26/02/2013 Budget 2013 CIR food: resistere e reagire alla crisi. Previsti 500 milioni di euro di ricavi

Con 76 milioni di pasti prodotti e 11.000 dipendenti in 15 Regioni Italiane, CIR food punta a raggiungere quest’anno un risultato netto di 9,6 milioni di euro, confermando la leadership nella ristorazione scolastica e socio-sanitaria.

Nonostante un rallentamento nello sviluppo, in un periodo segnato dalla riduzione della spesa pubblica e dalla depressione dei consumi, sotto il motto di resistere e reagire alla crisi CIR food, confortata da un preconsuntivo positivo, prevede nel budget consolidato 2013 di raggiungere i 500 milioni di ricavi con 11.000 dipendenti (90% donne) con un utile netto di 9,6 milioni di euro.

Questo è sicuramente un momento difficile, il periodo peggiore degli ultimi 20 anni per l’economia del nostro paese – ha dichiarato il Presidente CIR food Ivan Lusetti - Avvertiamo anche noi il vento gelido della crisi, che si manifesta in un leggero rallentamento della crescita rispetto agli alti ritmi che hanno segnato il nostro percorso, ma teniamo sulla redditività e continueremo ad investire per garantire l’occupazione.”

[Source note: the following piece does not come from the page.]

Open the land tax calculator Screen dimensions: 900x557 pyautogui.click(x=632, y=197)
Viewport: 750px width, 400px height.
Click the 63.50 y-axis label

Nel 2013 CIR food, in continuità con il passato, investirà 18,5 milioni di euro in strutture produttive ed innovazione per sostenere la crescita, la qualità dei servizi ai nostri clienti e per arrivare ai 600 milioni di euro di fatturato nel 2015 previsti dal suo piano strategico.

Per poter passare con minor danni possibili il periodo della crisi CIR food continua il percorso di efficientamento, portato avanti negli anni con azioni volte a ridurre gli sprechi, selezionare meglio i contratti, porre massima attenzione ai costi, chiudere con più coraggio alcune gestioni non produttive e difendere con grande tenacia il portafoglio.

CIR food riesce a far fronte ai forti ritardi di pagamento della PA in quanto gode di una situazione patrimoniale sana e solida che le consente di ottenere finanziamenti dalle banche, contando anche sul consolidamento del prestito da soci che si è attestato a 60,7 milioni di euro. A conferma della stabilità della società di ristorazione si rileva un aumento dei soci cooperatori, che a fine 2012 hanno sfiorato quota 6.000, portando il capitale sociale a 17,4 milioni di euro.

“Svolgiamo un’attività labour intensive – continua Ivan Lusetti – e il costo del lavoro che ha un peso determinante è diventato ormai insostenibile, nonostante i salari siano i più bassi d’Europa, la nostra volontà è quella di continuare a lavorare per garantire il ristorno, strumento previsto dalle norme cooperative, a tutti i soci lavoratori”.

Nell’attività di CIR food la ristorazione collettiva si conferma segmento prevalente con 353,7 milioni di euro di ricavi stimati, pari al 72% del totale, di cui 9 milioni ottenuti da nuove attività. In leggero calo con un fatturato previsto di 68,5 milioni di euro la ristorazione commerciale, dove maggiore è l’impatto della contrazione dei consumi. Cresce invece del 9,7% la divisione Buoni Pasto Bluticket con 68 milioni di euro di ricavi attesi grazie all’emissione di 12 milioni di buoni pasto.

Nei 1.150 locali gestiti direttamente resta stabile a 76 milioni il numero di pasti prodotti, destinati soprattutto a scuole e sanità, due settori in cui CIR food è leader in Italia.

In uno scenario di mercato così complesso abbiamo fatto appello innanzitutto alla solidità dello spirito cooperativo e al nostro radicamento sul territorio – conclude il Presidente di CIR food, Ivan Lusetti. “Grazie ad una politica dei costi finalizzata a ridurre gli sprechi e a sistemi gestionali avanzati, chiediamo l’impegno di tutti i soci e lavoratori per puntare a restare competitivi e dunque a crescere ancora, per garantire il futuro della nostra impresa cooperativa”.